The rapidly rising costs associated with information and educational technology have led to growing concerns about how colleges and universities can keep pace without diverting limited resources from such vital programs as financial aid, facility maintenance and improvement, student services, and competitive salaries for faculty. At Bowdoin, information and technology expenditures have grown 220 percent in six years. In the coming year, they are expected to reach five percent of the annual educational and general budget of the College.

Approximately $6 million of the Druckenmiller gift will be used to establish an endowment for an educational technology working group. In 1996 Bowdoin established the Educational Technology Task Force (ETTF), a collaborative venture that enables staff trained in new educational and information technologies to work with faculty wishing to explore the use of these new technologies in teaching and research. ETTF staff also assist the Bowdoin community in monitoring changes suggested or brought about by new technologies, including changes to copyright laws, new techniques introduced by distance learning initiatives, and efforts to assess the impact of technology on student learning.

An example of how Bowdoin College professors are using technology in the classroom is available on the Apple Computer web site at:
http://www.apple.com/education/hed/aua0101s/bio/

A sample of ongoing educational technology projects at Bowdoin is available on the Bowdoin College web site at: http://academic.bowdoin.edu/ettf/projects/html/index.html

Approximately $15 million of the $23 million gift will be invested to endow annual information technology expenditures at Bowdoin. These include network upgrades and maintenance, desktop computers, videoconferencing, software, web site maintenance, and salaries for computing and information services staff, among other costs. Initially, this $15 million endowment is expected to provide an additional $750,000 a year for information technology at Bowdoin. In future years, the amount provided will grow as the endowment increases in value.

Of the remaining funds, $1 million will go toward building the technological infrastructure of the Bowdoin College Library, while another $1 million will fund current information technology infrastructure needs at the College, including a major investment in staff and other resources to further develop and maintain Bowdoin's web site (http://www.bowdoin.edu).

Druckenmiller, a member of the Bowdoin Class of 1975, is managing director at Soros Fund Management in New York where he manages several funds totaling over $20 billion which deal primarily in equities, currencies, and bonds worldwide. Druckenmiller is also chairman and owner of Duquesne Capital Management, a Pittsburgh-based firm he founded in 1981.

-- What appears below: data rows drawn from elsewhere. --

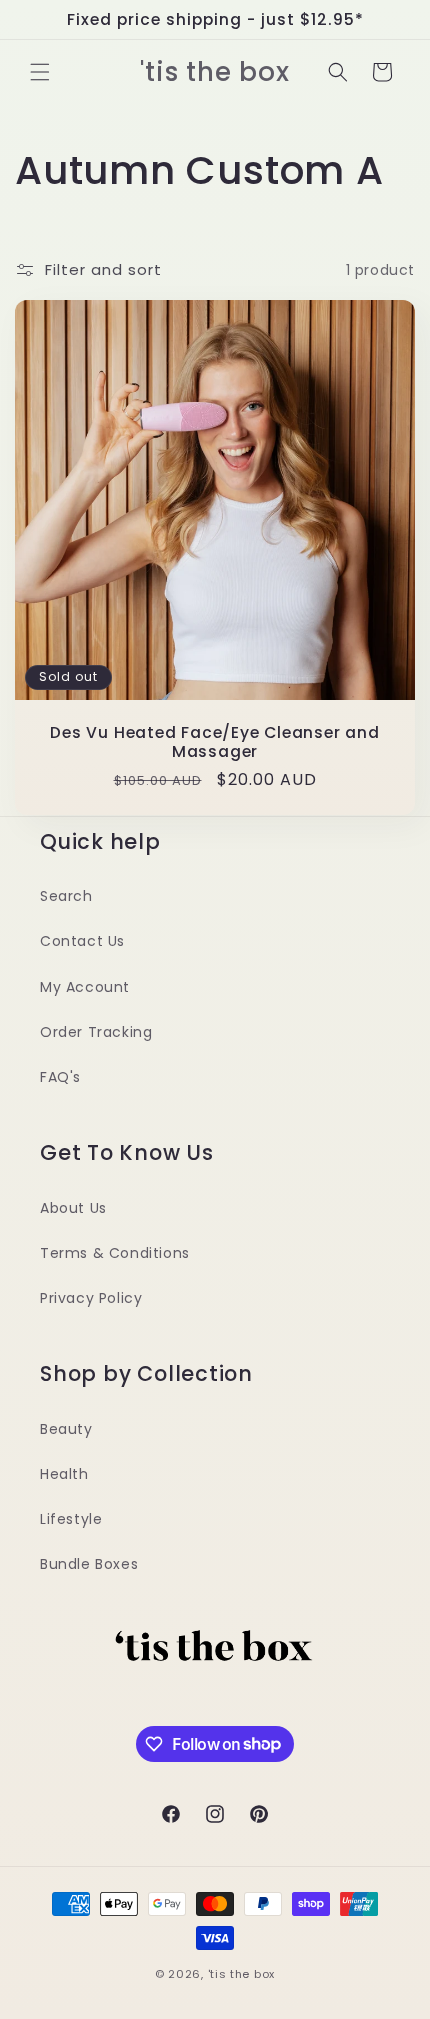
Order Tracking (96, 1032)
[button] (40, 72)
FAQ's (60, 1077)
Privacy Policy (91, 1298)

A native of Philadelphia, Druckenmiller was a dean's list student while at Bowdoin. He graduated magna cum laude with a double major in economics and English, and was co-recipient of the 1975 Noyes Political Economy Prize. Intending to pursue an academic career, he enrolled in a three-year Ph.D. program in economics at the University of Michigan, but discontinued his studies to become an analyst at Pittsburgh National Bank, a position he held until he founded Duquesne Capital Management in 1981. Druckenmiller was elected to Bowdoin's Board of Overseers in 1991 and to the Board of Trustees in 1996. He is chair of the Trustee's Investment Committee and serves on the Executive Committee, the Admissions and Financial Aid Committee, and the Subcommittee on Minority Affairs.